## Short exercise
Lay out the material below as a Markdown table with two columns, No. and Entry. Give each line its own numbered row and leave out blank lines.

## Entries

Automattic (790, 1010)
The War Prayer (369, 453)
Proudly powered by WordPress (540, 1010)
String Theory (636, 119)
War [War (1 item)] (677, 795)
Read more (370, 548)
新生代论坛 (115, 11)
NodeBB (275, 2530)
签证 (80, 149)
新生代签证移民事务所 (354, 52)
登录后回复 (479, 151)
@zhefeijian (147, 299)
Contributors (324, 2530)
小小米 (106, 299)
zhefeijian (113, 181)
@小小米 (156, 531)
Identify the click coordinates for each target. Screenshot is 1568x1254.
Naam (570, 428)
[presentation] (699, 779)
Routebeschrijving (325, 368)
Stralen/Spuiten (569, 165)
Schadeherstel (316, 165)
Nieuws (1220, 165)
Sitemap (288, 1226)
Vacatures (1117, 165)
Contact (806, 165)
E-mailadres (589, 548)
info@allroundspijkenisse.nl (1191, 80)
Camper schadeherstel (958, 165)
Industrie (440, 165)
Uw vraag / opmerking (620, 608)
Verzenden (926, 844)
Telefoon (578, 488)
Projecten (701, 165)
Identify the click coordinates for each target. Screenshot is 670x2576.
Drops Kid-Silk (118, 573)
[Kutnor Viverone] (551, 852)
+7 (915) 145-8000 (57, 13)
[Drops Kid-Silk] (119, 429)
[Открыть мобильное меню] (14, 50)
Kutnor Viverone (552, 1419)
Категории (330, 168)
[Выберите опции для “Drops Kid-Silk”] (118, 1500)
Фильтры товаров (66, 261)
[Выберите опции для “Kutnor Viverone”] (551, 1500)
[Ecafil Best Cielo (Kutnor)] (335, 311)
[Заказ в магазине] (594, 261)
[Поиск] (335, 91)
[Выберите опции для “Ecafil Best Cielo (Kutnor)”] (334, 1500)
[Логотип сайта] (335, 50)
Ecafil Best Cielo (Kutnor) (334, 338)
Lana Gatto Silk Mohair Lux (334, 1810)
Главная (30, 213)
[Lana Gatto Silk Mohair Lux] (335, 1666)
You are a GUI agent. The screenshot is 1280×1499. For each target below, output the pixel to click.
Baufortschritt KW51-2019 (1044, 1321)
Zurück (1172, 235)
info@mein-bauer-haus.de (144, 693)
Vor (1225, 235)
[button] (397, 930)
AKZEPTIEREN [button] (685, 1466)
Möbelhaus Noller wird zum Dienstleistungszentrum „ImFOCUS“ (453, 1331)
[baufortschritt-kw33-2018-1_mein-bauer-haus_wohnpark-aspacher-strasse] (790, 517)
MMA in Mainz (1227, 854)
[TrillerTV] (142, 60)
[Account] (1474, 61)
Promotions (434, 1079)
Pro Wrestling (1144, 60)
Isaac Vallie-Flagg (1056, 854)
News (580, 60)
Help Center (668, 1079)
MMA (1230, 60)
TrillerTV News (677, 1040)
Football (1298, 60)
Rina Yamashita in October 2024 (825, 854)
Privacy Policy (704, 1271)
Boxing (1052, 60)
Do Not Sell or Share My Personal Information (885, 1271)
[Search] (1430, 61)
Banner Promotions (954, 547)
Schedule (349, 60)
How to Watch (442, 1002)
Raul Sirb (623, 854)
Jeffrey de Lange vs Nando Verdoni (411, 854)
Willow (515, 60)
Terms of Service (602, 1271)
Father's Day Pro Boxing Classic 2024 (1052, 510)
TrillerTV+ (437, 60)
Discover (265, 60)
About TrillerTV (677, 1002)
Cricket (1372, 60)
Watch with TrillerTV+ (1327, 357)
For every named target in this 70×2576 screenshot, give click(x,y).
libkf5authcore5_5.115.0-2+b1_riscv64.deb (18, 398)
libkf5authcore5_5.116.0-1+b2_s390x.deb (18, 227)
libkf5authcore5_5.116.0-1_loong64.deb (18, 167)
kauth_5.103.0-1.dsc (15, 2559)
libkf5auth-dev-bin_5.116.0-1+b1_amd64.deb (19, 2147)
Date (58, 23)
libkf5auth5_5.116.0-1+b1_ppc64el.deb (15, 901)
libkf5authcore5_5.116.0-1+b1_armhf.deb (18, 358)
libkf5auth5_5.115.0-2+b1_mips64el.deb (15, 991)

## Answer to the task
| No. | Entry |
|---|---|
| 1 | Automattic (790, 1010) |
| 2 | The War Prayer (369, 453) |
| 3 | Proudly powered by WordPress (540, 1010) |
| 4 | String Theory (636, 119) |
| 5 | War [War (1 item)] (677, 795) |
| 6 | Read more (370, 548) |
| 7 | 新生代论坛 (115, 11) |
| 8 | NodeBB (275, 2530) |
| 9 | 签证 (80, 149) |
| 10 | 新生代签证移民事务所 (354, 52) |
| 11 | 登录后回复 (479, 151) |
| 12 | @zhefeijian (147, 299) |
| 13 | Contributors (324, 2530) |
| 14 | 小小米 (106, 299) |
| 15 | zhefeijian (113, 181) |
| 16 | @小小米 (156, 531) |
| 17 | Identify the click coordinates for each target. Screenshot is 1568x1254. |
| 18 | Naam (570, 428) |
| 19 | [presentation] (699, 779) |
| 20 | Routebeschrijving (325, 368) |
| 21 | Stralen/Spuiten (569, 165) |
| 22 | Schadeherstel (316, 165) |
| 23 | Nieuws (1220, 165) |
| 24 | Sitemap (288, 1226) |
| 25 | Vacatures (1117, 165) |
| 26 | Contact (806, 165) |
| 27 | E-mailadres (589, 548) |
| 28 | info@allroundspijkenisse.nl (1191, 80) |
| 29 | Camper schadeherstel (958, 165) |
| 30 | Industrie (440, 165) |
| 31 | Uw vraag / opmerking (620, 608) |
| 32 | Verzenden (926, 844) |
| 33 | Telefoon (578, 488) |
| 34 | Projecten (701, 165) |
| 35 | Identify the click coordinates for each target. Screenshot is 670x2576. |
| 36 | Drops Kid-Silk (118, 573) |
| 37 | [Kutnor Viverone] (551, 852) |
| 38 | +7 (915) 145-8000 (57, 13) |
| 39 | [Drops Kid-Silk] (119, 429) |
| 40 | [Открыть мобильное меню] (14, 50) |
| 41 | Kutnor Viverone (552, 1419) |
| 42 | Категории (330, 168) |
| 43 | [Выберите опции для “Drops Kid-Silk”] (118, 1500) |
| 44 | Фильтры товаров (66, 261) |
| 45 | [Выберите опции для “Kutnor Viverone”] (551, 1500) |
| 46 | [Ecafil Best Cielo (Kutnor)] (335, 311) |
| 47 | [Заказ в магазине] (594, 261) |
| 48 | [Поиск] (335, 91) |
| 49 | [Выберите опции для “Ecafil Best Cielo (Kutnor)”] (334, 1500) |
| 50 | [Логотип сайта] (335, 50) |
| 51 | Ecafil Best Cielo (Kutnor) (334, 338) |
| 52 | Lana Gatto Silk Mohair Lux (334, 1810) |
| 53 | Главная (30, 213) |
| 54 | [Lana Gatto Silk Mohair Lux] (335, 1666) |
| 55 | You are a GUI agent. The screenshot is 1280×1499. For each target below, output the pixel to click. |
| 56 | Baufortschritt KW51-2019 (1044, 1321) |
| 57 | Zurück (1172, 235) |
| 58 | info@mein-bauer-haus.de (144, 693) |
| 59 | Vor (1225, 235) |
| 60 | [button] (397, 930) |
| 61 | AKZEPTIEREN [button] (685, 1466) |
| 62 | Möbelhaus Noller wird zum Dienstleistungszentrum „ImFOCUS“ (453, 1331) |
| 63 | [baufortschritt-kw33-2018-1_mein-bauer-haus_wohnpark-aspacher-strasse] (790, 517) |
| 64 | MMA in Mainz (1227, 854) |
| 65 | [TrillerTV] (142, 60) |
| 66 | [Account] (1474, 61) |
| 67 | Promotions (434, 1079) |
| 68 | Pro Wrestling (1144, 60) |
| 69 | Isaac Vallie-Flagg (1056, 854) |
| 70 | News (580, 60) |
| 71 | Help Center (668, 1079) |
| 72 | MMA (1230, 60) |
| 73 | TrillerTV News (677, 1040) |
| 74 | Football (1298, 60) |
| 75 | Rina Yamashita in October 2024 (825, 854) |
| 76 | Privacy Policy (704, 1271) |
| 77 | Boxing (1052, 60) |
| 78 | Do Not Sell or Share My Personal Information (885, 1271) |
| 79 | [Search] (1430, 61) |
| 80 | Banner Promotions (954, 547) |
| 81 | Schedule (349, 60) |
| 82 | How to Watch (442, 1002) |
| 83 | Raul Sirb (623, 854) |
| 84 | Jeffrey de Lange vs Nando Verdoni (411, 854) |
| 85 | Willow (515, 60) |
| 86 | Terms of Service (602, 1271) |
| 87 | Father's Day Pro Boxing Classic 2024 (1052, 510) |
| 88 | TrillerTV+ (437, 60) |
| 89 | Discover (265, 60) |
| 90 | About TrillerTV (677, 1002) |
| 91 | Cricket (1372, 60) |
| 92 | Watch with TrillerTV+ (1327, 357) |
| 93 | For every named target in this 70×2576 screenshot, give click(x,y). |
| 94 | libkf5authcore5_5.115.0-2+b1_riscv64.deb (18, 398) |
| 95 | libkf5authcore5_5.116.0-1+b2_s390x.deb (18, 227) |
| 96 | libkf5authcore5_5.116.0-1_loong64.deb (18, 167) |
| 97 | kauth_5.103.0-1.dsc (15, 2559) |
| 98 | libkf5auth-dev-bin_5.116.0-1+b1_amd64.deb (19, 2147) |
| 99 | Date (58, 23) |
| 100 | libkf5auth5_5.116.0-1+b1_ppc64el.deb (15, 901) |
| 101 | libkf5authcore5_5.116.0-1+b1_armhf.deb (18, 358) |
| 102 | libkf5auth5_5.115.0-2+b1_mips64el.deb (15, 991) |